Ich habe Jane Eyre gelesen, weil mir eine Verfilmung sehr gut gefallen hat, mit Charlotte Gainsbourgh und William Hurt. Ich war jetzt überrascht, wie viel umfangreicher das Buch ist, jedenfalls kann ich mich vom Film her nur an Gateshead, Lowood und Mr. Rochester erinnern, nicht aber an die ganze Zeit, die Jane bei dem Pfarrer und seinen Schwestern verbringt, wo sie dann Dorflehrerin wird. Hätte ich gewusst, dass "Jane Eyre" einen sehr großen Teil des Buches gar nicht bei Mr. Rochester spielt, hätte ich befürchtet, dass mir die anderen Passagen zu lang geworden wären, weil ich vor allem die Liebesgeschichte lesen wollte. Tatsächlich aber habe ich alle Stationen ihres Lebens gefesselt verfolgt und nie gedacht, jetzt müsste es aber mal weitergehen.
Es ist ein herrliches Buch, bis auf ein paar doch arg schwülstig geratene Dialoge mit Mr. Rochester (vor allem von seiner Seite aus) habe ich es durchgehend sehr gern gelesen und war immer stark beteiligt. Jane Eyre, als Ich-Erzählerin, wächst einem einfach ans Herz, vor allem am Anfang, weil man da Mitleid mit ihr hat und sie gleichzeitig für ihren Mut und ihren großen Gerechtigkeitssinn bewundert. Manchmal musste ich auch über sie lachen, wenn sie so ernst und gleichzeitig hitzköpfig war.
Interessant ist auch, wie selbstverständlich hier über Gott gesprochen wird. Man merkt sofort, dass es damals die Regel war, an Gott zu glauben. Sehr modern wirkte auf mich dann aber wieder die Freundin Jane Eyres in Lowood, die ihren ganz eigenen Glauben hat, den sie sich selbst zurechtgelegt hat und der, obwohl sie sich an Jesus orientiert, für mich eher buddhistisch anmutete.

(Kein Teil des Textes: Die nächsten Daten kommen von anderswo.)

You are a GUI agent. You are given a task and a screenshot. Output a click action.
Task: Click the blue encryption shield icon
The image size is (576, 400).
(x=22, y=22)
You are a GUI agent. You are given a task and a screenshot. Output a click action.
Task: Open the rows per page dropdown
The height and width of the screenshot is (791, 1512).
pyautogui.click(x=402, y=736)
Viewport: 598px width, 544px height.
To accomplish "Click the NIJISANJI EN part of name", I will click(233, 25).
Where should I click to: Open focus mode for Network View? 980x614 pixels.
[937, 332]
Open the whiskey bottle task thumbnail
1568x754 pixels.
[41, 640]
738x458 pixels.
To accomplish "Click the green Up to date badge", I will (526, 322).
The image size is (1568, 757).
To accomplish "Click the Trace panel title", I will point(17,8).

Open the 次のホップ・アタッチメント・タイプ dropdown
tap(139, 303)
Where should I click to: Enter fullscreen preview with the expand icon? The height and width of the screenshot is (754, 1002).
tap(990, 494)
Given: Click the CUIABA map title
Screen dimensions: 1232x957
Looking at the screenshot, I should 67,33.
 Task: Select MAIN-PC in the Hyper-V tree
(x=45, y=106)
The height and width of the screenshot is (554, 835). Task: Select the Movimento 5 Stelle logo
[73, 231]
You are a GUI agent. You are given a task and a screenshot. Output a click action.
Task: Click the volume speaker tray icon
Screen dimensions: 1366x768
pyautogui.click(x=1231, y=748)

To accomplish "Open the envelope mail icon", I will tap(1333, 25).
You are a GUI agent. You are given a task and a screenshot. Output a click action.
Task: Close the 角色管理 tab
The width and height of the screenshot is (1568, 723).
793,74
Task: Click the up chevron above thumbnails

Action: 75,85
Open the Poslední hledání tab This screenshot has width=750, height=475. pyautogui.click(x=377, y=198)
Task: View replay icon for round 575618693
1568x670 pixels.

Dass der Roman damals für Aufregung gesorgt hat, kann ich mir vorstellen. Auch heute empfinde ich die Figur Jane Eyre als außergewöhnlich selbstständig und modern. Einfach eine tolle Frau, muss ich sagen!
Und das Buch liest sich tatsächlich wie ein Pageturner, man braucht keine Angst vor der Sprache oder dem Stil zu haben.